The Faroe Islands staged all their home games at the national stadium of the time, Svangaskarð in Toftir. On 24 September 1995 they lost their first ever home match 2–0 to Ireland. The following month, another 2–0 defeat, to Belgium in Brussels, preceded a 7–1 loss in Scotland where Sólvá Joensen scored the team's first ever goal. Two days later, on 25 October 1995, the Faroe Islands beat Wales 1–0 at Farrar Road in Bangor to record their first ever victory. Helga Ellingsgaard scored the decisive goal on 35 minutes, while opposition coach Sue Lopez lamented her team's failure to convert any of their 20 shots at goal.

The next match was a 3–1 defeat in Dublin, Ireland's third goal coming in the last minute. In 1996 the Faroe Islands finished their campaign with three home games, but lost them all. The first, on 18 May 1996, was a 9–0 defeat by group winners Belgium which remained the Faroe Islands' joint record defeat until 2019. Scotland and Wales departed Toftir with 3–0 and 1–0 victories, respectively, as the Faroe Islands finished bottom of the group with three points, having scored three goals and conceded 27.

The FSF scrapped their women's national team after the tournament, as they were unwilling to fund travel to away fixtures. They did enter competitions at youth level, which were not played on a home and away basis but were mini-tournaments staged in a single location to keep costs down.

When the senior women's national team was relaunched in 2004 after an eight-year hiatus, their first match was a 2–1 friendly defeat to Ireland.
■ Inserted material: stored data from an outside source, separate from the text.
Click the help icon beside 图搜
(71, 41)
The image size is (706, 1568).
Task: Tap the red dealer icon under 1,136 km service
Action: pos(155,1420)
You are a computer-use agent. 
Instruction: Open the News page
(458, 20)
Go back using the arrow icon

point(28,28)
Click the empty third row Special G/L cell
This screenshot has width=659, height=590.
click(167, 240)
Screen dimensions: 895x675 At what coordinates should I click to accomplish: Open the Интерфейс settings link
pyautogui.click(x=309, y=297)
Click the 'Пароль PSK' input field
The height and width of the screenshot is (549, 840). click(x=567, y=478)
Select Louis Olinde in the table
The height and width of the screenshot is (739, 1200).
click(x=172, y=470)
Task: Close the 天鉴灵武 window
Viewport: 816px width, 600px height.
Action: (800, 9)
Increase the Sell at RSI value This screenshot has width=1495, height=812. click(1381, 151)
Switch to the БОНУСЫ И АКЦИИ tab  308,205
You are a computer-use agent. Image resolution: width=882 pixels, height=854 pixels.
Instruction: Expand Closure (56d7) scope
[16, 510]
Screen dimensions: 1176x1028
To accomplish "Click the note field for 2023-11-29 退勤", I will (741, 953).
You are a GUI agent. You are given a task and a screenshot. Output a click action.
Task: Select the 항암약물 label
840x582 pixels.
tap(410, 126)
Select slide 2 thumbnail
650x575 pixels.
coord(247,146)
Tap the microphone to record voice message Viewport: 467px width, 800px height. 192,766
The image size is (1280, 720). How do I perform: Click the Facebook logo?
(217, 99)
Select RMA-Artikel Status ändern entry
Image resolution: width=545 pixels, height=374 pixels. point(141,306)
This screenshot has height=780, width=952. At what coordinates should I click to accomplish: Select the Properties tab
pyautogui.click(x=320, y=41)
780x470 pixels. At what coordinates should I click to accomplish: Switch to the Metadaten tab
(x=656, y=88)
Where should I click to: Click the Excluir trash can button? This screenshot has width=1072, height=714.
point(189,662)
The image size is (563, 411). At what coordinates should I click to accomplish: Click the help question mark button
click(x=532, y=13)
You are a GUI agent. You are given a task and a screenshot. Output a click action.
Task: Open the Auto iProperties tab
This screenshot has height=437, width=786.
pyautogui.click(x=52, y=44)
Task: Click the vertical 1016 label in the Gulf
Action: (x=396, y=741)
Irish coach Noel King named an experimental team which lacked his leading players from Arsenal Ladies. The game was staged in Klaksvík on 12 October 2004, the day before the nations' senior men's teams met at Lansdowne Road, Dublin.

In the next match, a return friendly with Ireland at the Oscar Traynor Centre in Dublin, Rannvá B. Andreasen put the Faroe Islands ahead after six minutes. Ireland hit back to win 2–1.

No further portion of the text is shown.